╭─ DATA PROVIDED

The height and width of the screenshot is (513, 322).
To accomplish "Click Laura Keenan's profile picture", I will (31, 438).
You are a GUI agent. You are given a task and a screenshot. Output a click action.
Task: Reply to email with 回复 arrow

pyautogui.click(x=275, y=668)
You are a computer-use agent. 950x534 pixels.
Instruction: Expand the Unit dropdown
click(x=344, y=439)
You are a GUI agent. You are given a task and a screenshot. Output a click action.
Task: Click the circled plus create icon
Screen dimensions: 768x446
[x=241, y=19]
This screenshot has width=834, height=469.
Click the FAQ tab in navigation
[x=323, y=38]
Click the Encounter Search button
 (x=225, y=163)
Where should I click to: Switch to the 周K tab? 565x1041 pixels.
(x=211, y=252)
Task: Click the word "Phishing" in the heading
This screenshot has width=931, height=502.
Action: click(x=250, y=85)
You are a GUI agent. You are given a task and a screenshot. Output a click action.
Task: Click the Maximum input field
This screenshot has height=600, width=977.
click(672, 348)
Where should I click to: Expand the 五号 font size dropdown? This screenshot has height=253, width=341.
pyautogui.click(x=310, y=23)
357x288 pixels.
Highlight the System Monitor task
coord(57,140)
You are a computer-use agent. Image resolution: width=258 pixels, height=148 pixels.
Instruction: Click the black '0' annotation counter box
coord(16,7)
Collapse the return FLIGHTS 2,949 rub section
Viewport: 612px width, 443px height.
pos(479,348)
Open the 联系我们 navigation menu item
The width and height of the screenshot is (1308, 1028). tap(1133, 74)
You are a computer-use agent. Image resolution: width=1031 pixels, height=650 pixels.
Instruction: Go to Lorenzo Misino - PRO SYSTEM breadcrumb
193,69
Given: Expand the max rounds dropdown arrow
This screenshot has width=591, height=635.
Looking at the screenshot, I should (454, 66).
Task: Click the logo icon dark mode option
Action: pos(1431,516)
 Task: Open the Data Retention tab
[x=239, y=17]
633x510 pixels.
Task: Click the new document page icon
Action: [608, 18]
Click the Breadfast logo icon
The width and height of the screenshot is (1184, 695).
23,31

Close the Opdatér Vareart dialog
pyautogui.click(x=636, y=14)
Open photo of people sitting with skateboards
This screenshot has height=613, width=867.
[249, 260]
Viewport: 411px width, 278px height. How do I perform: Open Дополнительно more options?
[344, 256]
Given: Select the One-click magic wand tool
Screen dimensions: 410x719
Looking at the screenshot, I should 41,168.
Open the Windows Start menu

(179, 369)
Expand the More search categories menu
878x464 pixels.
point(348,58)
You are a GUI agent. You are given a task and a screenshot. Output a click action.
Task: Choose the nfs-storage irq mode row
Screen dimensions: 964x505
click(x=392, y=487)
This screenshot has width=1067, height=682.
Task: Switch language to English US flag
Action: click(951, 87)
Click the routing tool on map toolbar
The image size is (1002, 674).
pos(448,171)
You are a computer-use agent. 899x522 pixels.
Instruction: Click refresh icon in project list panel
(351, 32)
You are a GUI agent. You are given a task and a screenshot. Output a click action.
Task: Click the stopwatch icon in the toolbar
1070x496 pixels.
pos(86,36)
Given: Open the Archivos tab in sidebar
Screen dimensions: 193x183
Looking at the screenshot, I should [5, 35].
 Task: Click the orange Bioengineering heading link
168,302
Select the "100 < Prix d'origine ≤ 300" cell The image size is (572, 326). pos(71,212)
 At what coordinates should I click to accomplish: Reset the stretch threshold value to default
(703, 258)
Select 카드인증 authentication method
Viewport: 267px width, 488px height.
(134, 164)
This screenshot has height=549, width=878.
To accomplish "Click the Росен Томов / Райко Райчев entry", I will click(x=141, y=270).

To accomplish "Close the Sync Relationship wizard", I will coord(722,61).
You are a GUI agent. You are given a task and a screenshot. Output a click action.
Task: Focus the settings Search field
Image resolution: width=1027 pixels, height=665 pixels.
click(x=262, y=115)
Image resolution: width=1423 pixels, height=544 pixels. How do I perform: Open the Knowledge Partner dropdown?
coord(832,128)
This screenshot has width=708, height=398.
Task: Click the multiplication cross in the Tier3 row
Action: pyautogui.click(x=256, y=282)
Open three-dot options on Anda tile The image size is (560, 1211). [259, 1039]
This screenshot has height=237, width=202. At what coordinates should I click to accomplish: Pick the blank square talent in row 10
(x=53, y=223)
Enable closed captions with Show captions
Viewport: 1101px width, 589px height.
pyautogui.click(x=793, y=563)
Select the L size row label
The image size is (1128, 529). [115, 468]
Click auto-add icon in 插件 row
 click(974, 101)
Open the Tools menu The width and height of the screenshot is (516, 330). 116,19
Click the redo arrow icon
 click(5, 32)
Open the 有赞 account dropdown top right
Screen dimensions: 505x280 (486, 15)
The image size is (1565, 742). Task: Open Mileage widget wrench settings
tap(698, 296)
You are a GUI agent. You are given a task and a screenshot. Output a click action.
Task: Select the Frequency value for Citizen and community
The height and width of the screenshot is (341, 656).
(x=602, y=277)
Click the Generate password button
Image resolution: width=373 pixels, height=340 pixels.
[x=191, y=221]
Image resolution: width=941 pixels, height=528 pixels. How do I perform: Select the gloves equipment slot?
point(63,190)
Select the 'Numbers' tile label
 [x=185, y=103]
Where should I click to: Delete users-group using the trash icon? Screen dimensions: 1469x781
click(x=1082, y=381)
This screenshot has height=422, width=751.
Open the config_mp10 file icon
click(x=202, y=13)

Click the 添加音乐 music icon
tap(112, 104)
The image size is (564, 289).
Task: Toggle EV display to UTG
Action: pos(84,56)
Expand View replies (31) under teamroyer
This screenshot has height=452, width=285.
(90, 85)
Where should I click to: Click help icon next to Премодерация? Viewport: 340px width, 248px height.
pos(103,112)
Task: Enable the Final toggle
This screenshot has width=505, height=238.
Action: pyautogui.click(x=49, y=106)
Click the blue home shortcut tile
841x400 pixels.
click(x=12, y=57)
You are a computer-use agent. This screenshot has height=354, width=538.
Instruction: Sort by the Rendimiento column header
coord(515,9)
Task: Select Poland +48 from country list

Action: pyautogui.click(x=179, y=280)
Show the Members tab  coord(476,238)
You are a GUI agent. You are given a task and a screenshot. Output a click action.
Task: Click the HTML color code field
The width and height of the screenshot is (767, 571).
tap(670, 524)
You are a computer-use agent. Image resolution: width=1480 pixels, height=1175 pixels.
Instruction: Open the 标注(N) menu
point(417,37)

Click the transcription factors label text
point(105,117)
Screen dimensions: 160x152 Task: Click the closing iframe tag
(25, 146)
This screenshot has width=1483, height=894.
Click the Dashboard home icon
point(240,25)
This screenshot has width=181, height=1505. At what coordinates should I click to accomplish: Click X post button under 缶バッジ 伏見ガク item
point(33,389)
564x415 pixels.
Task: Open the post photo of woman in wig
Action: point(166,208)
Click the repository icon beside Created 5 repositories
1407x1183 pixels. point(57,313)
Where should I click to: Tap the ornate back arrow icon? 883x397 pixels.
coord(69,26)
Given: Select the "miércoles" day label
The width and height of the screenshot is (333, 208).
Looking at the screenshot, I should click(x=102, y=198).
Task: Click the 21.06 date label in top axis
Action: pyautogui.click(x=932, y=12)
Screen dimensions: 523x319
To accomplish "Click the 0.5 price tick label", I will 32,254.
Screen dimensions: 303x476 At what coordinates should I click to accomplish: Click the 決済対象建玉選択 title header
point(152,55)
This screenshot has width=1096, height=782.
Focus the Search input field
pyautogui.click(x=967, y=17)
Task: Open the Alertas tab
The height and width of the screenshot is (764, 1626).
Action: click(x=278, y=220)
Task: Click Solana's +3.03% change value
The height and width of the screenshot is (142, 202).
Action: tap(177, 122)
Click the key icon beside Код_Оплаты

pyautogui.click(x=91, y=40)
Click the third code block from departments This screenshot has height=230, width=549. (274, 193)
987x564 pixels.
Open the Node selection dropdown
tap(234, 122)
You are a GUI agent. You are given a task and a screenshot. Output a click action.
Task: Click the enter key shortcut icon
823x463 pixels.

╰─

EXERCISE INSTRUCTIONS = Take the lines from the top of the data through the one that contains "You are a computer-use agent. 950x534 pixels." and copy them exactly, leaving out every line after it.

ANSWER SECTION =
The height and width of the screenshot is (513, 322).
To accomplish "Click Laura Keenan's profile picture", I will (31, 438).
You are a GUI agent. You are given a task and a screenshot. Output a click action.
Task: Reply to email with 回复 arrow

pyautogui.click(x=275, y=668)
You are a computer-use agent. 950x534 pixels.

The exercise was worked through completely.